5. Filippo Brunelleschi
Filippo Brunelleschi (1377-1446) was an architect and sculptor wh transformed the world of architecture in the early 15th century. His most famous work is Florence Cathedral and more specifically the astounding dome of this magnificent church.
What’s remarkable about the immense brick dome is that it was the first time since antiquity that a structure like this was constructed and it remains the largest brick dome in the world today. The contributions of Brunelleschi exceed this achievement as they extend to the fields of sculpture, mathematics, engineering, and ship design.
6. Donato Bramante
Donato Bramante (1444-1514) was another Italian architect who is credited with introducing Renaissance architecture to Milan and HIgh Renaissance architecture to Rome. He built on top of his predecessor Brunelleschi to develop one of the most influential architectural works in history.
Some of his most impressive achievements are a little temple referred to as the “Tempietto” in the courtyard of San Pietro in Montorio in Rome, and the original design of St. Peter’s Basilica. Both structures have been immensely influential in the world of architecture in both Europe and the United States.
Tiziano Vecelli (1490-1576) is considered to be one of the leading artists of the Venetian School of the 16th century. He was an incredibly versatile artist who left behind amazing paintings of all types of subject matter, ranging from portraits to huge mythological allegories.
He died of very old age and left behind a legacy in the city of Venice that is unmatched by any other artist. He became one of the most sought-after Italian artists in Europe as well, finding patrons at the Habsburg court and the Papal States.
Jacopo Robusti (1518-1594) was a Mannerist artist who lived and worked in Venice when Titian was already an established painter in the city. He still managed to earn commissions from the highest levels and left a permanent mark by decorating churches and palaces in Venice with astounding paintings.
He went by the nickname Tintoretto as a child but was often referred to as “Il Furioso” as well. This was a reference to the remarkable style in which he produced paintings, defined by his incredible pace and bold brushstrokes. He created the largest canvas painting in the world called “Il Paradiso” which is located in the main hall of the Doge’s Palace in the city.
9. Paolo Veronese
Paolo Veronese (1528-1588) was the third artist who dominated the art scene in Venice in the 16th century. He was the youngest of the three leading figures of the Venetian School and although he is considered to be a supreme colorist, is often regarded as the least renowned.
That being said, his monumental paintings were in high demand during his time and he often earned commissions in favor of Tintoretto and even Titian after permanently moving to the city in 1553. His most renowned artworks are lavish banquet scenes such as “The Wedding at Cana” and “The Feast in the House of Levi.”

== WHAT THIS EXERCISE ASKS ==
**1.** Answer these questions about the text on Italian Renaissance artists:
(a) Which structure designed by Brunelleschi remains the largest brick dome in the world today?
(b) Where does the text locate the "Tempietto"?
(c) In what year did Paolo Veronese permanently move to Venice?
**2.** Carry on the text on Italian Renaissance artists, beginning after its final sentence.

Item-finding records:
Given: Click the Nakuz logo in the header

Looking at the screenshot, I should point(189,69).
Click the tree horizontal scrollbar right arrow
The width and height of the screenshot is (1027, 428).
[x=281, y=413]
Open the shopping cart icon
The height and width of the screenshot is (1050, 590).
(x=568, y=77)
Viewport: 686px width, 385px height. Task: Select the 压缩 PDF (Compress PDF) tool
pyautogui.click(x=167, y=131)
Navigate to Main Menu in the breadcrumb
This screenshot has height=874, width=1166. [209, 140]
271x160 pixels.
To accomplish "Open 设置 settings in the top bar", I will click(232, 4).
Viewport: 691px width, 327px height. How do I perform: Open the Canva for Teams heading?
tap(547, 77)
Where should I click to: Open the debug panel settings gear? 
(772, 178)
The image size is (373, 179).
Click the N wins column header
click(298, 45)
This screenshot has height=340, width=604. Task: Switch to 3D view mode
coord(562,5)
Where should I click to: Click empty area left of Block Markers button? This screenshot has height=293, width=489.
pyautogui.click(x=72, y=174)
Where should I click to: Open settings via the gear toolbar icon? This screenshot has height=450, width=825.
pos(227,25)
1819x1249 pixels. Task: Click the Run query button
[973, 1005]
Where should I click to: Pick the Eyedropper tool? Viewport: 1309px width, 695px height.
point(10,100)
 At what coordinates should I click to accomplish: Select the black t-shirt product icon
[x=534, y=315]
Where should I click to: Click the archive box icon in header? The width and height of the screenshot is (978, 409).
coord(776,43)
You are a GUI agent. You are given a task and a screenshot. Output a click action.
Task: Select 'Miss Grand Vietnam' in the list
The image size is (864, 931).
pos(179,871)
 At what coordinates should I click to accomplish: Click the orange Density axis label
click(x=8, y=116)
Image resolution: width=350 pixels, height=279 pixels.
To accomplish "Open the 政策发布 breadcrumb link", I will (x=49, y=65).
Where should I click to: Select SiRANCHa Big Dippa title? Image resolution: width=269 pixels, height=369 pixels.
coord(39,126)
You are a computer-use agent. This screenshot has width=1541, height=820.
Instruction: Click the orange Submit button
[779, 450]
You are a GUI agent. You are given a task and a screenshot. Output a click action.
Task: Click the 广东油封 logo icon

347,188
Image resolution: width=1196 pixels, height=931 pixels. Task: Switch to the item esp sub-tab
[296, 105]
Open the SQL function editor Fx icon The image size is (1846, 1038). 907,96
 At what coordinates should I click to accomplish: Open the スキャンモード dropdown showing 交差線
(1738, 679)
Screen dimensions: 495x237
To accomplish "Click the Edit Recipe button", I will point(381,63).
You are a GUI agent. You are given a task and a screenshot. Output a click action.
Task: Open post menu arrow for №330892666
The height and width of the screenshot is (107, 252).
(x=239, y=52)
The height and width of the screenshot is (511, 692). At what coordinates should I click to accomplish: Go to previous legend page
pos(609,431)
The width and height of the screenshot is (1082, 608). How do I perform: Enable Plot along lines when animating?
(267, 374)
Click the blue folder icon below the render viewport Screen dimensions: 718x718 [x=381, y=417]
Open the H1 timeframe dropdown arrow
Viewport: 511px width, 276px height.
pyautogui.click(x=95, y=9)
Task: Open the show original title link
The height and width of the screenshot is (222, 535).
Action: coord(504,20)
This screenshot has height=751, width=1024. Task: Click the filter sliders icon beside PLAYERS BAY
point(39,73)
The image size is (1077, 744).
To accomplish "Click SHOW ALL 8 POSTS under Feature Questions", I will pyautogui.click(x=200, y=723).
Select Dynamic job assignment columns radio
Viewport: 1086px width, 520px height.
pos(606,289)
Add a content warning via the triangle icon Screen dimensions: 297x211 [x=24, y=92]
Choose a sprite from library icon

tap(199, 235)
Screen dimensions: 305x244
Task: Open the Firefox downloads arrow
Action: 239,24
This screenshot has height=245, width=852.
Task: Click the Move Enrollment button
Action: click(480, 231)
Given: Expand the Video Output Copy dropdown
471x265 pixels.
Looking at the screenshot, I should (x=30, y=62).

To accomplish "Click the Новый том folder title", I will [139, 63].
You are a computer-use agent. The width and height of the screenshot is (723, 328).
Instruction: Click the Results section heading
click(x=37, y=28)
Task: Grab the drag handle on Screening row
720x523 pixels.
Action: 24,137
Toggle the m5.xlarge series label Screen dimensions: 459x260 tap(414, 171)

== ANSWERS PROVIDED ==
**1.**
(a) The dome of Florence Cathedral
(b) In the courtyard of San Pietro in Montorio in Rome
(c) 1553

**2.**
Michelangelo Merisi da Caravaggio (1571-1610) can easily be described as one of the most peculiar Italian artists in history. His behavior was at times incomprehensible and he was always up for a good brawl. His turbulent life was eventually cut short by mysterious circumstances after he was on the run after (accidentally) killing a man.
What’s interesting about Caravaggio is that his troubled personality and odd behavior didn’t overshadow his artistic career. Although he initially struggled after moving from Milan to Rome, he still managed to acquire commissions from the highest levels in the city. His incredible paintings which were produced with a distinctive chiaroscuro effect are some of the most fascinating works of art ever created.
11. Gian Lorenzo Bernini
Gian Lorenzo Bernini (1598-1680) was the leading sculptor of his time and is credited with inventing the Baroque style of sculpture. This means the extreme use of dramatic effect and motion, something exemplified by Bernini’s David, his version of the popular Biblical hero.
The famous Italian artist wasn’t merely a sculptor but also a renowned architect. He left his permanent mark on the city of Rome by designing both St. Peter’s Square and becoming the leading architect of St. Peter’s Basilica. These were just a few of the numerous architectural projects that he produced during his extensive career.
12. Antonio Canova
Antonio Canova (1757-1822) emerged during a period in which the dramatic sculptures of Bernini had fallen out of favor and a return to works produced in antiquity was favored. Canova managed to combine the best aspect of Baroque and Neoclassical artists in his sculptures to become the leading artist in Europe of his time.
He initially worked in Venice, moved to Rome in 1780, and became the most sought-after artist in Europe at the end of the 18th century. He earned commissions from patrons in France and England and sculpted both the French Emperor as “Napoleon as Mars the Peacemaker” and his sister Pauline Bonaparte as “Venus Victrix.”